* SECCIÓN DE TEXTO
┄┄┄┄┄┄┄┄┄┄┄┄┄┄┄┄┄┄┄┄

Leí Abzurdah cuando tenía trece años, y entre los trece y los quince, lo habré leído entre tres o cuatro veces. Nunca padecí un TCA ni tampoco sufrí apego dependiente en mis vínculos afectivos (y claro que mi experiencia no modifica la subjetividad de todas las experiencias de vida contadas por las otras chicas). Pero entonces, una buena pregunta sería ¿por qué leí cuatro veces Abzurdah siendo tan chica? Porque sentía una enorme atracción por la peligrosidad de su personalidad, por los límites extremos que poseían sus emociones en tanto su amor era cuestión de vida o muerte. Pero no me sentía identificada con lo que le sucedía a Cielo, no me interesaba mi peso ni las calorías de las comidas; y su emocionalidad intensa me era tan ajena que me sentía una extranjera en su caótico libro. Pero como el viajar y la locura ajena me gustan, -he aquí mis identificaciones-, leí Abzurdah cuatro veces. Eso sí, sin padecer una identificación personal con la autora, como para despejar cualquier duda respecto a la moralidad de la lectura y sobre lo que se debería o no leer, tema tan recurrente últimamente.

La mayoría de las personas desconocemos el origen y la profundidad de aquellos objetos con los que nos sentimos identificados y proyectados. Por eso, la peculiaridad de tales objetos es, más bien, un magnético horror. Digo magnético, porque en menor o mayor medida, lo hacemos y sentimos propio. Y digo horror, porque en menor o mayor medida, es sintomatológico. Si yo hubiese sido mi madre en aquel entonces, hubiese vigilado lo que leía a tan corta edad, sobre todo en una etapa de la vida donde las identificaciones del yo y la búsqueda de dicha identidad están a flor de piel.

Aún así, ¿cuáles son los límites trazables entre la prohibición o limitación de la lectura y la curiosidad de una niña o mujer en desarrollo? ¿Merece esta niña curiosa ser limitada en la exteriorización con el mundo inevitable de las palabras? ¿O estoy siendo extremista, y esa prohibición o limitación más bien puede verse como una mera regulación de la literatura en menores de edad?

┄┄┄┄┄┄┄┄┄┄┄┄┄┄┄┄┄┄┄┄

* MATERIAL PROPORCIONADO
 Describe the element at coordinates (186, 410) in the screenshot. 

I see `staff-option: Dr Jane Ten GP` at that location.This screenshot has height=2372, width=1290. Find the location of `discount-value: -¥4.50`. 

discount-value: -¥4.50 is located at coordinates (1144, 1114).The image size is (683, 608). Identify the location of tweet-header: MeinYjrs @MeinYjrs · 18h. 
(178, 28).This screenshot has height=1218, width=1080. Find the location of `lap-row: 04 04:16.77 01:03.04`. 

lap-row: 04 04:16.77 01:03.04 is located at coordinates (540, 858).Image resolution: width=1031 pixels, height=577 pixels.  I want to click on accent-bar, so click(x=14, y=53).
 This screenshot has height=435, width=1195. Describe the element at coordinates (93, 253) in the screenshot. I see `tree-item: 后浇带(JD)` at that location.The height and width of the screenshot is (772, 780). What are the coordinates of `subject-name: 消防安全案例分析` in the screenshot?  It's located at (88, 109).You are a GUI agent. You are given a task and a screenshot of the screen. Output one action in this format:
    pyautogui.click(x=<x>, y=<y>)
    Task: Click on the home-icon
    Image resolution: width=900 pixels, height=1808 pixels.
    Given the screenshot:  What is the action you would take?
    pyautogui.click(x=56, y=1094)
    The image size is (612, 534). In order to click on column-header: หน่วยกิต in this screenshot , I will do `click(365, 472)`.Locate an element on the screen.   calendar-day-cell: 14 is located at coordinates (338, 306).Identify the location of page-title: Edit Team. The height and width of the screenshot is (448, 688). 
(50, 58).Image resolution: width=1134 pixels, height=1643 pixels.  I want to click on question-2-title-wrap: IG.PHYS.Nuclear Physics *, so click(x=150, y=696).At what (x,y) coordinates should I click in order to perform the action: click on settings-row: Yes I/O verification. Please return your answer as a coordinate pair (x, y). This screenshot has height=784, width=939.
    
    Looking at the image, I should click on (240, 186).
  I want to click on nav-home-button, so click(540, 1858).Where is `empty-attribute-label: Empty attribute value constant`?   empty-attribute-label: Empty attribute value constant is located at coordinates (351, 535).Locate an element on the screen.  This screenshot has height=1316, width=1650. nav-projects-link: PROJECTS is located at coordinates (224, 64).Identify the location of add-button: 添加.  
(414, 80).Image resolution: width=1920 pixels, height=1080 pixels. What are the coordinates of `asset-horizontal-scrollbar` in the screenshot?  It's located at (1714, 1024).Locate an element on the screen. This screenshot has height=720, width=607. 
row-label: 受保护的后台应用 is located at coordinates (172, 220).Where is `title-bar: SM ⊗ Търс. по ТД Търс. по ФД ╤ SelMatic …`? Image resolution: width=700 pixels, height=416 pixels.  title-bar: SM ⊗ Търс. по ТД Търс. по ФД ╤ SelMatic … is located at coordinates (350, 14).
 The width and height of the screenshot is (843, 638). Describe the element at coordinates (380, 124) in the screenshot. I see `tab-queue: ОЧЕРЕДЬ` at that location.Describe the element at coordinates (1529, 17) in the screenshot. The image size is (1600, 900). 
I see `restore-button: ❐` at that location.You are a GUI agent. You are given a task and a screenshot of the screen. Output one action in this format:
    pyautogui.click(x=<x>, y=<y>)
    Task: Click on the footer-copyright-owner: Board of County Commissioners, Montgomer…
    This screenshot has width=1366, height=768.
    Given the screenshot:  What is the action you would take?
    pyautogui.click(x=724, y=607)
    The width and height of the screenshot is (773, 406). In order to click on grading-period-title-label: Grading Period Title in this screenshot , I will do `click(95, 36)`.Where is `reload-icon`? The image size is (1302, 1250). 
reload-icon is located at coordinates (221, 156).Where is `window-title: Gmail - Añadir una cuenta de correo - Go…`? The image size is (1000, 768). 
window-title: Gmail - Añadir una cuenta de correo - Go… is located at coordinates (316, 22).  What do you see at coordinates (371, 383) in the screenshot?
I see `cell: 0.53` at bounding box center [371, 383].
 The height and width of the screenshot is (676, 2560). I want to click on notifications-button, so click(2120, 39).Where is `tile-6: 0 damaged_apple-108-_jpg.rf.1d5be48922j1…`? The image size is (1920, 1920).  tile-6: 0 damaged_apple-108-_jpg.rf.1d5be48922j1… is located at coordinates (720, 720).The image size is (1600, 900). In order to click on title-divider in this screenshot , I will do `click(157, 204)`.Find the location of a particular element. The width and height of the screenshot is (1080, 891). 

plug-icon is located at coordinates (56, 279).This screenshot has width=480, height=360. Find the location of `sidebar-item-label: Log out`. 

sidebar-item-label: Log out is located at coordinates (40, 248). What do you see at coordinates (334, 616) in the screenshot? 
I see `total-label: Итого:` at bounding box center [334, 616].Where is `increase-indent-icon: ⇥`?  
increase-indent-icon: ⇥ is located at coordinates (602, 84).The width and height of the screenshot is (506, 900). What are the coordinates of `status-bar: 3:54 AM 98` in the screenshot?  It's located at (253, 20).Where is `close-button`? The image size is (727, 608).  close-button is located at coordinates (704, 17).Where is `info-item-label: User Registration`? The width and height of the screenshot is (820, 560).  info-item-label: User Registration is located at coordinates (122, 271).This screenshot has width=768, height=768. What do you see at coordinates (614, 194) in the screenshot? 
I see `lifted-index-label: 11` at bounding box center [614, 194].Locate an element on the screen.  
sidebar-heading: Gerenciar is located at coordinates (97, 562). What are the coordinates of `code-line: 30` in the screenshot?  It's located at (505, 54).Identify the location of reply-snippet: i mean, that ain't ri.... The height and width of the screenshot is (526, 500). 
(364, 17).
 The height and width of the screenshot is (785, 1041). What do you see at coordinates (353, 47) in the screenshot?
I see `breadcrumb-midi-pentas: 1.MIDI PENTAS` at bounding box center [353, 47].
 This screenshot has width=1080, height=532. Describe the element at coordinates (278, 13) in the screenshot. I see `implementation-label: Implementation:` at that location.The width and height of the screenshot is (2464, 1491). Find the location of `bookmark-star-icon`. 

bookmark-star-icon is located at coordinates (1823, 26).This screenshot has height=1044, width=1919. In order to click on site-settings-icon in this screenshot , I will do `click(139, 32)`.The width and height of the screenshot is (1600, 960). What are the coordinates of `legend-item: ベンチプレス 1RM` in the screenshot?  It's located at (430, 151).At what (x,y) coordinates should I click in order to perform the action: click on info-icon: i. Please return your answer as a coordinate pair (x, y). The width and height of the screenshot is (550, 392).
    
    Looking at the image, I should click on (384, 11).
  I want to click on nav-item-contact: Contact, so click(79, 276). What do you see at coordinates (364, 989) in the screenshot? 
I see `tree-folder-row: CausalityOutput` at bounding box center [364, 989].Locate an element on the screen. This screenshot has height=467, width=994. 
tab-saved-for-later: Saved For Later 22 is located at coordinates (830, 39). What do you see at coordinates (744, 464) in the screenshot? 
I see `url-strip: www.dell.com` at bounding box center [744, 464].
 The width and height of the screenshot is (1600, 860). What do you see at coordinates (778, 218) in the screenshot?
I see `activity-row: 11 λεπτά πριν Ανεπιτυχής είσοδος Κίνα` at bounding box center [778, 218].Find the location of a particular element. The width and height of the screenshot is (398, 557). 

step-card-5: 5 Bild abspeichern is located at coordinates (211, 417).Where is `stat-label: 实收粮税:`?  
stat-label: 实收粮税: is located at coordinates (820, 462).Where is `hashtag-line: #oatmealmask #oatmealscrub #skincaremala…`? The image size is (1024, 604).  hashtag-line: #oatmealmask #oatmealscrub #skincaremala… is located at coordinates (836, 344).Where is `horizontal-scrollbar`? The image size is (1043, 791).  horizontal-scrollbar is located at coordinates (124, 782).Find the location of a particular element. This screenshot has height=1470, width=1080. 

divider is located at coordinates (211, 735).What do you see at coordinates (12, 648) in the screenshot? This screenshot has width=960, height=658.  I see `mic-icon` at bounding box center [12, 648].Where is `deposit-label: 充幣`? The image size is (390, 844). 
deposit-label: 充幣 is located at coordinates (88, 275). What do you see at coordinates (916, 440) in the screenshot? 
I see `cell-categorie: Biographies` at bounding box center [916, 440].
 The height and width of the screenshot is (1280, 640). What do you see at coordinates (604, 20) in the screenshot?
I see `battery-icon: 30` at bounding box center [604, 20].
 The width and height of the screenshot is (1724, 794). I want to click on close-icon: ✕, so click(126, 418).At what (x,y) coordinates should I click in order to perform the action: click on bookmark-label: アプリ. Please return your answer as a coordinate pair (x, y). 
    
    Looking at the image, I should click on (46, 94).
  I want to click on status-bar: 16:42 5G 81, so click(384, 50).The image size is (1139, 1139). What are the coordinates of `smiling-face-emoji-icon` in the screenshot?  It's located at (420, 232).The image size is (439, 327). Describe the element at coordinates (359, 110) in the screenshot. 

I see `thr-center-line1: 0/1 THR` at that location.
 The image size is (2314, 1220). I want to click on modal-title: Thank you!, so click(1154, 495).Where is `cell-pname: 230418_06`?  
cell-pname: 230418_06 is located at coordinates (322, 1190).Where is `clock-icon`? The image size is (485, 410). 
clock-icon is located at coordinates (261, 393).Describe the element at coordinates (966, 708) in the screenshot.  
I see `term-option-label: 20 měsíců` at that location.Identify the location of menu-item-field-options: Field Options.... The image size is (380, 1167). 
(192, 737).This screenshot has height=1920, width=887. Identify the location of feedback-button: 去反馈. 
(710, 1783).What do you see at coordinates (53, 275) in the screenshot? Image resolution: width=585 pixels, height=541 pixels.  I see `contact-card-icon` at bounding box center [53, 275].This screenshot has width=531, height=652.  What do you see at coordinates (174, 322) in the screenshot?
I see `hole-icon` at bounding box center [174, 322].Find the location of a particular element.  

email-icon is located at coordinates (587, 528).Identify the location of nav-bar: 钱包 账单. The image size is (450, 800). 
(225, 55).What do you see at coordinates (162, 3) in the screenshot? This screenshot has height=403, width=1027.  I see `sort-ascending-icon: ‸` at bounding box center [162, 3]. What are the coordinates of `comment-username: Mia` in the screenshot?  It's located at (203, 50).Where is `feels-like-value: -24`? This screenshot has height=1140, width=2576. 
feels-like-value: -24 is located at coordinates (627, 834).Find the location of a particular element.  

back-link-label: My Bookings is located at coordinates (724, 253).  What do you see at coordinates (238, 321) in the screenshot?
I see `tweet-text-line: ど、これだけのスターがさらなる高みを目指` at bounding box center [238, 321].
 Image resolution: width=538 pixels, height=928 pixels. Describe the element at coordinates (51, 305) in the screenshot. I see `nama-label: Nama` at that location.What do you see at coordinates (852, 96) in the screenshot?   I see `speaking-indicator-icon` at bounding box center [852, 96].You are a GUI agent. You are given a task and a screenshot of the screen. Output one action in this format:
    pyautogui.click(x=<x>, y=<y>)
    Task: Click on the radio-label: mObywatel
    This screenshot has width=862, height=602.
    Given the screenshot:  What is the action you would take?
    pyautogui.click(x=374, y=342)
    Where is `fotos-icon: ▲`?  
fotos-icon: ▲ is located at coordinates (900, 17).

┄┄┄┄┄┄┄┄┄┄┄┄┄┄┄┄┄┄┄┄

* LISTA DE TAREAS
- A) Enumera todas las preguntas que aparecen entre signos de interrogación en el texto sobre Abzurdah.
- B) Sustituye "niña" por "adolescente" y reescribe el fragmento del texto sobre Abzurdah comprendido entre "Aún así, ¿cuáles" y "menores de edad?", ambos incluidos.
- C) Continúa el texto sobre Abzurdah a partir de su última oración.

* RESPUESTAS
- A)
- ¿por qué leí cuatro veces Abzurdah siendo tan chica?
- ¿cuáles son los límites trazables entre la prohibición o limitación de la lectura y la curiosidad de una niña o mujer en desarrollo?
- ¿Merece esta niña curiosa ser limitada en la exteriorización con el mundo inevitable de las palabras?
- ¿O estoy siendo extremista, y esa prohibición o limitación más bien puede verse como una mera regulación de la literatura en menores de edad?

- B)
Aún así, ¿cuáles son los límites trazables entre la prohibición o limitación de la lectura y la curiosidad de una adolescente o mujer en desarrollo? ¿Merece esta adolescente curiosa ser limitada en la exteriorización con el mundo inevitable de las palabras? ¿O estoy siendo extremista, y esa prohibición o limitación más bien puede verse como una mera regulación de la literatura en menores de edad?

- C)
Confieso que toda respuesta me resulta insatisfactoria si promueve que una mujer en su vulnerabilidad etaria no tenga la libertad para elegir las palabras que desee, por más tremendas que sean las consecuencias. Me atrevo a decir que estas mismas consecuencias, en las lectoras, devienen de cualquier manera, lea lo que lea, se trague las palabras que se trague. Porque el psiquismo está determinado más allá de los títulos, personajes, narrativas, escritores que nos asociemos o a lo que nos quieran asociar las autoridades de la moral. Más bien, será la narrativa de otros objetos de amor de mayor relevancia quienes determinen nuestra estructura psíquica. Objetos de amor que representan la función materna y paterna de nuestros primeros cuidados y que serán la influencia última de esos acercamientos y efectos de una literatura en sí. La literatura no es causa, sino móvil objeto donde se articulan esas preferencias originarias y los padecimientos.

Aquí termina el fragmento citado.